Chapter One
A woman set on seducing her husband had to at least find a way to entice him into sharing her bed. Unfortunately, Lady Ashley had no idea how to entice a man who barely looked at her or spent any amount of time in her company.
The night of her wedding to the Duke of Blackstone, Raven Perrin, or Raven as he had asked her to call him in private, didn’t come to her bed. Ashley had breathed a sigh of relief until a thought occurred. She wanted the one thing Raven could give her to make her life bearable—a child.
She might be innocent in the ways of men and women, but she knew enough to know it was unlikely she’d become enceinte if he didn’t sleep with her.
He’d loved Kitty, his mistress, who, a few months ago, was killed by the man trying to hurt Ashley’s friend Lady Courtney.
Kitty had tried to stop the evil man, Baron Lockwood, and paid a dreadful price—her life.

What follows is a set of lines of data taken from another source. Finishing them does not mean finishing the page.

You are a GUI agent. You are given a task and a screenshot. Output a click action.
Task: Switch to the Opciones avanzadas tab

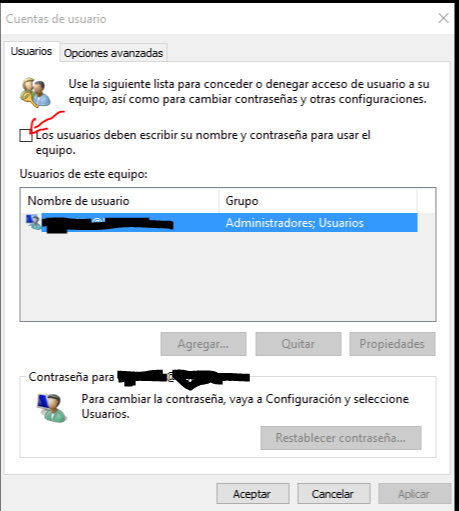(x=113, y=53)
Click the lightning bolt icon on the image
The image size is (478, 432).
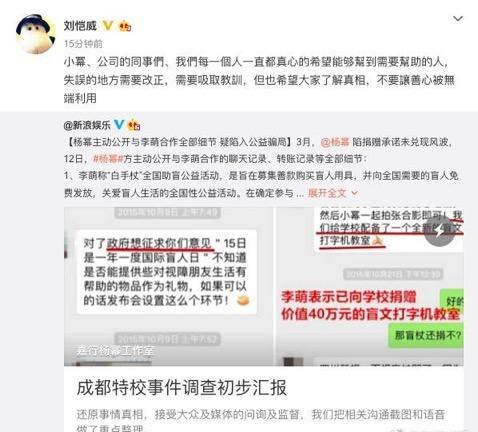[439, 231]
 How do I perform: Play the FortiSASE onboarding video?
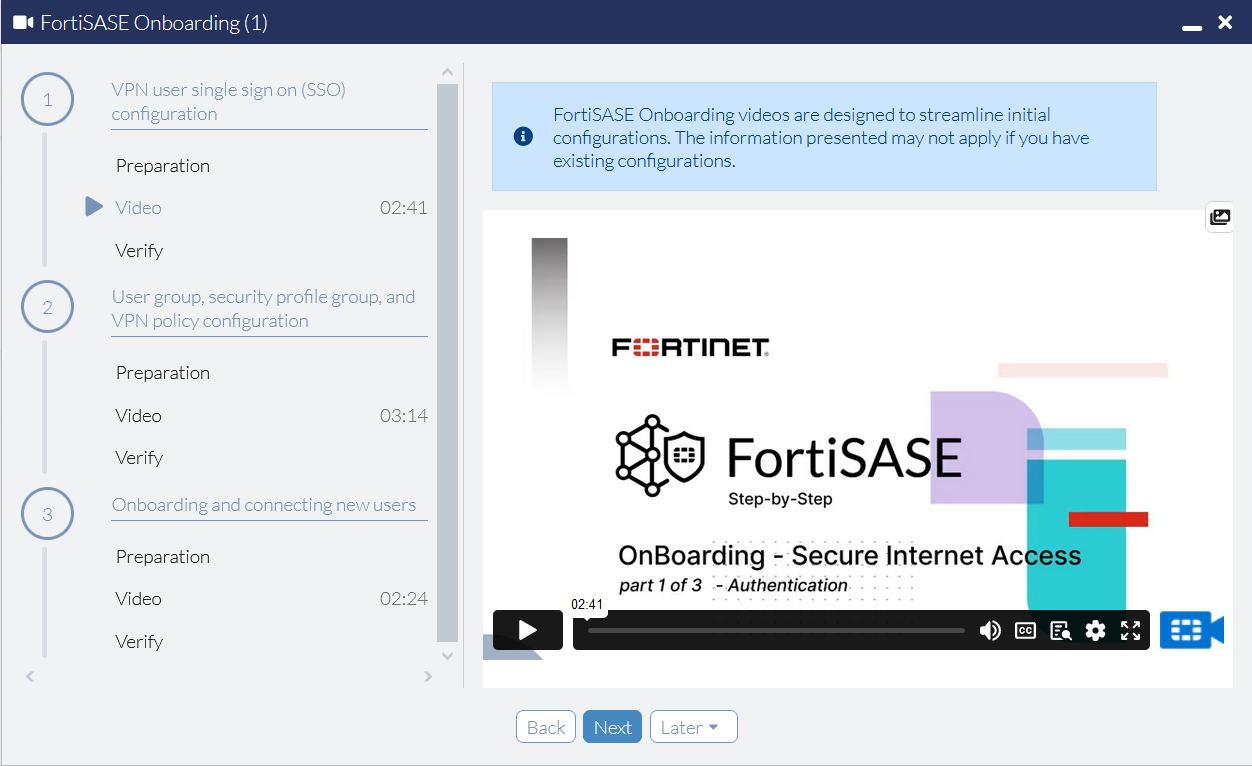point(527,630)
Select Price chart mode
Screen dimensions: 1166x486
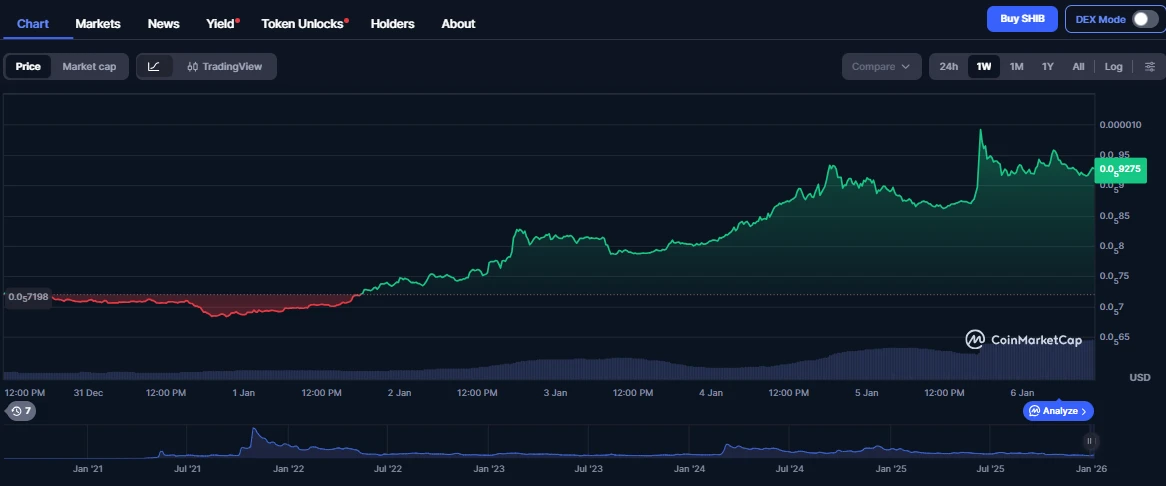pyautogui.click(x=28, y=67)
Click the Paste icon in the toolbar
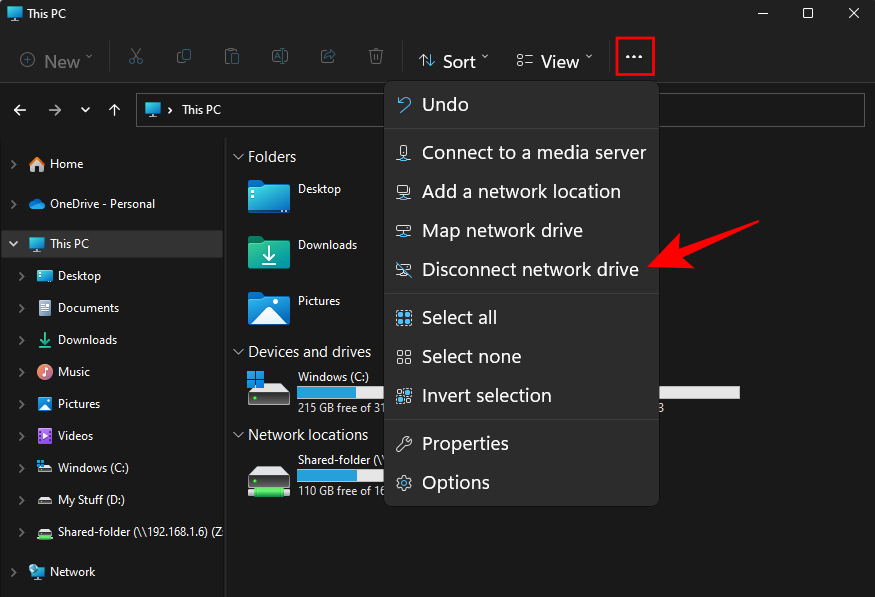 pos(231,57)
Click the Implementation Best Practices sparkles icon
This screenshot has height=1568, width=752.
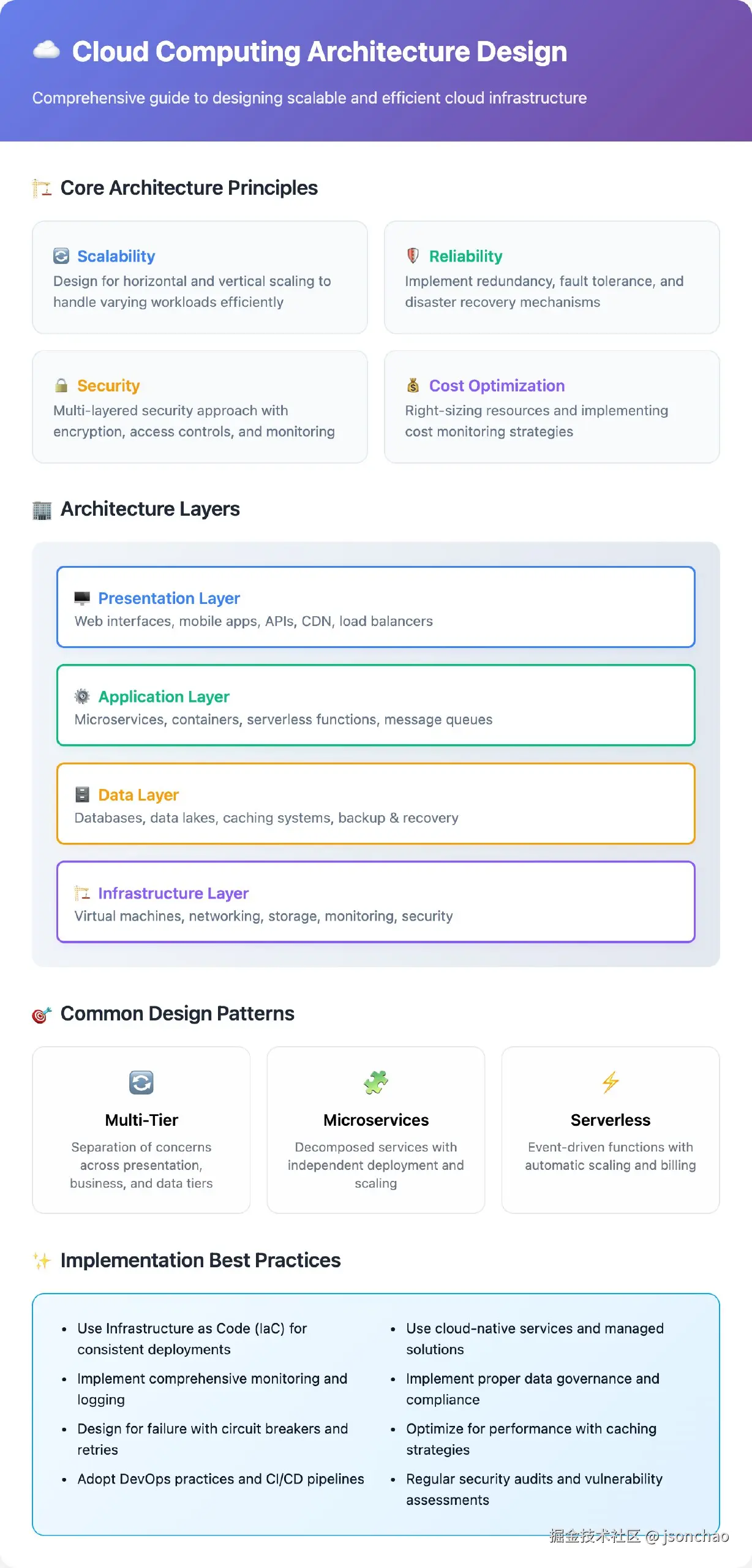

Courtney’s husband Lord Lucien, along with Raven, had killed the Baron when they rode to save kidnapped Lady Courtney.
Raven still grieved Kitty, maybe he always would, but surely, he could do his husbandry duties by her. She wasn’t that ugly. Many men had tried to seduce her when they thought her a lady of easy virtue. So how did she get his attention in the most Biblical sense?
He was a busy man, and she accepted that with his title came many duties both to the House of Lords and his tenants and family.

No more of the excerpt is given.